The compiler tries to compile the maximal amount of code that is statically derivable from the entrypoint to the compiler. There currently aren’t really any barriers to control this behavior, but if you do something like Base.inferencebarrier(slow)(A), you’ll prevent inference from knowing what slow is, so it won’t get compiled.

5 Likes

Note that this will result in losing type stability.

1 Like

This seems a good place for multiple dispatch with a function barrier.

Something like this?

julia> g(x::SVector) = 1
g (generic function with 3 methods)

julia> g(x::AbstractVector) = 2
g (generic function with 3 methods)

julia> function f(x)
           if length(x) < 10
               y = SVector(ntuple(i -> x[i], length(x))...)
           else
               y = copy(x)
           end
           return g(y)
       end
f (generic function with 1 method)

julia> @time f(rand(3))
  0.012883 seconds (25.37 k allocations: 1.655 MiB, 99.67% compilation time)
1

julia> @time f(rand(3))
  0.000014 seconds (7 allocations: 224 bytes)
1

julia> @time f(rand(20))
  0.000125 seconds (397 allocations: 28.062 KiB, 79.30% compilation time)
2

julia> @time f(rand(20))
  0.000006 seconds (2 allocations: 448 bytes)
2

f is type-unstable, though. That would only make sense if g is where the expensive computations occur.

1 Like

Okay, this is a useful insight into the compiler behavior, thank you!

You could fix the type instability with a type annotation like above, though, right?

1 Like

fixing type instability

Stripping down the example (possibly too much)…

g(x::AbstractVector) = 2
g(x::SVector) = 1

function f(x)
    y = copy(x)
    return g(y)
end

a = SVector{4}(collect(1:4));
b = collect(1:12);
julia> @code_warntype(f(a))
MethodInstance for f(::SVector{4, Int64})
  from f(x) in Main at REPL[4]:1
Arguments
  #self#::Core.Const(f)
  x::SVector{4, Int64}
Locals
  y::SVector{4, Int64}
Body::Int64
1 ─      (y = Main.copy(x))
│   %2 = Main.g(y)::Core.Const(1)
└──      return %2

julia> @code_warntype(f(b))
MethodInstance for f(::Vector{Int64})
  from f(x) in Main at REPL[4]:1
Arguments
  #self#::Core.Const(f)
  x::Vector{Int64}
Locals
  y::Vector{Int64}
Body::Int64
1 ─      (y = Main.copy(x))
│   %2 = Main.g(y)::Core.Const(2)
└──      return %2

Yeah, the hard part for type stability is to make a decision based on the vector length, when the length is not part of the type (as for StaticArrays).

Some compilers do support such behavior.

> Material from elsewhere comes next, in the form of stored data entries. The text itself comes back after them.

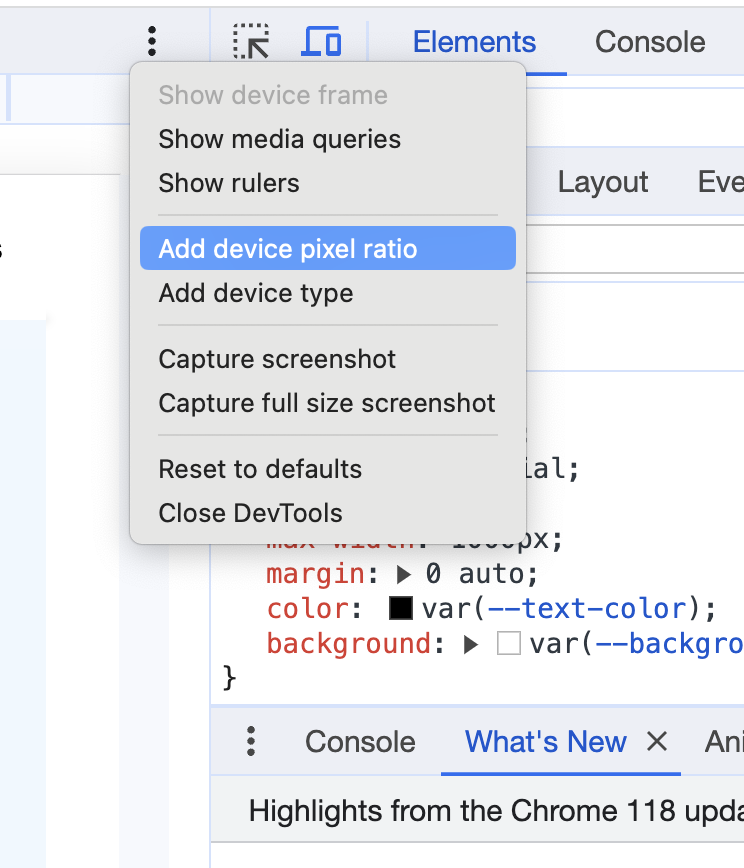Select Reset to defaults
Screen dimensions: 744x868
click(260, 468)
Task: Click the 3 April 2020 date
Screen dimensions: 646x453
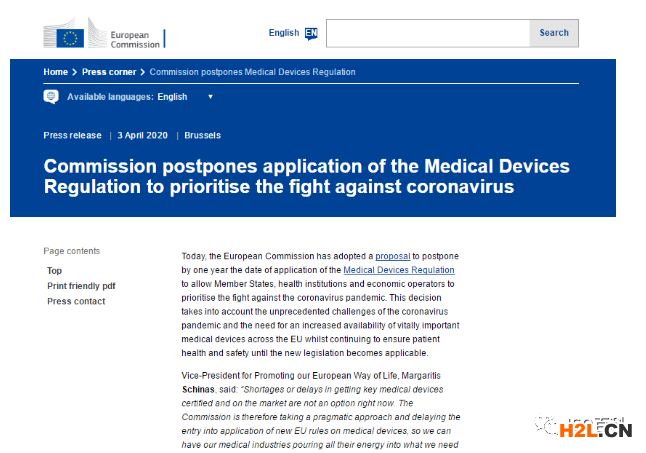Action: 145,135
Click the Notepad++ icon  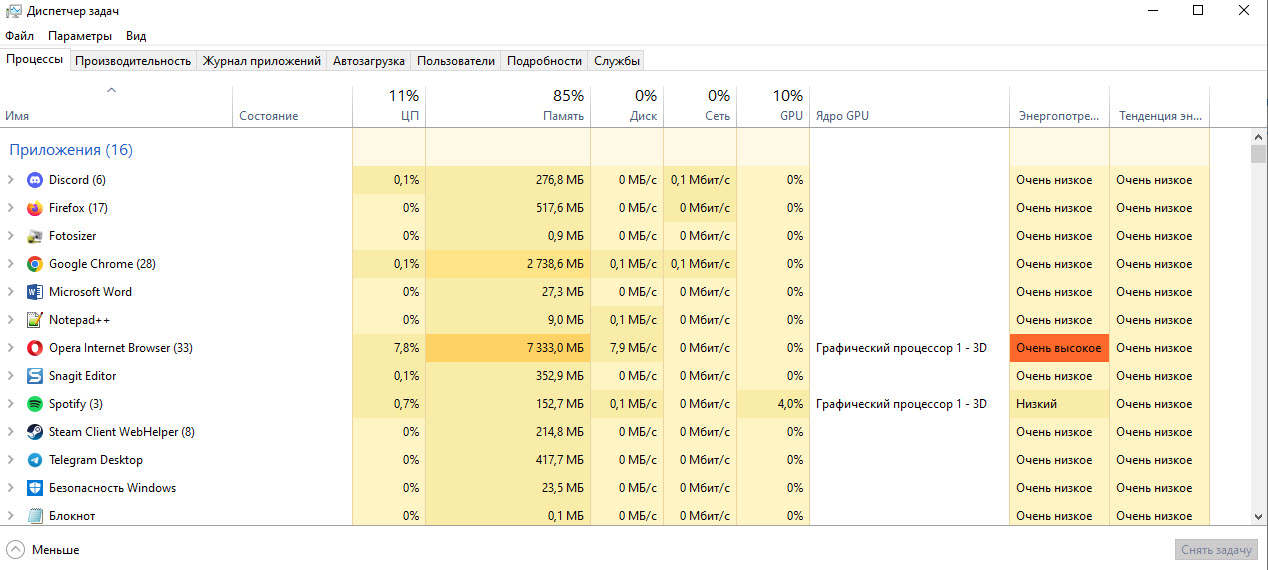(x=35, y=320)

For example, to accelerate application warm up time, Android (Java) and many JS engine distinguish between “cold” code and “hot” code and may delay the compilation of “cold” code or only use a less optimized interpreter/bytecode compiler. Once the “cold” code has executed enough times, the compiler will promote the “cold” code to a “hot” code and recompile the function.

Unfortunately, some dedicated mechanisms are needed here to avoid performance loss. After compiling of the cold code, the previously generated machine code needs to be “patched” to switch from the old less optimized code to this newly compiled code. Otherwise a runtime check is needed to check whether the code has already got compiled.

I am not sure whether this is a good idea for numerical code because it might hurt performance if the code is invoked in a loop. Another problem is that this also has something to do with type inference. Even we can defer compilation to runtime, type inference must function statically as a whole unless we add necessary annotations (that is, there’s no partial type inference). Anyway, this could be an interesting demo of dynamic compilation.

2 Likes

indeed, Julia does not use: Tracing just-in-time compilation - Wikipedia (notable examples are HotSpot JVM and V8 I guess)

however, there’s https://github.com/tisztamo/Catwalk.jl that pushes optimization even further “at runtime”.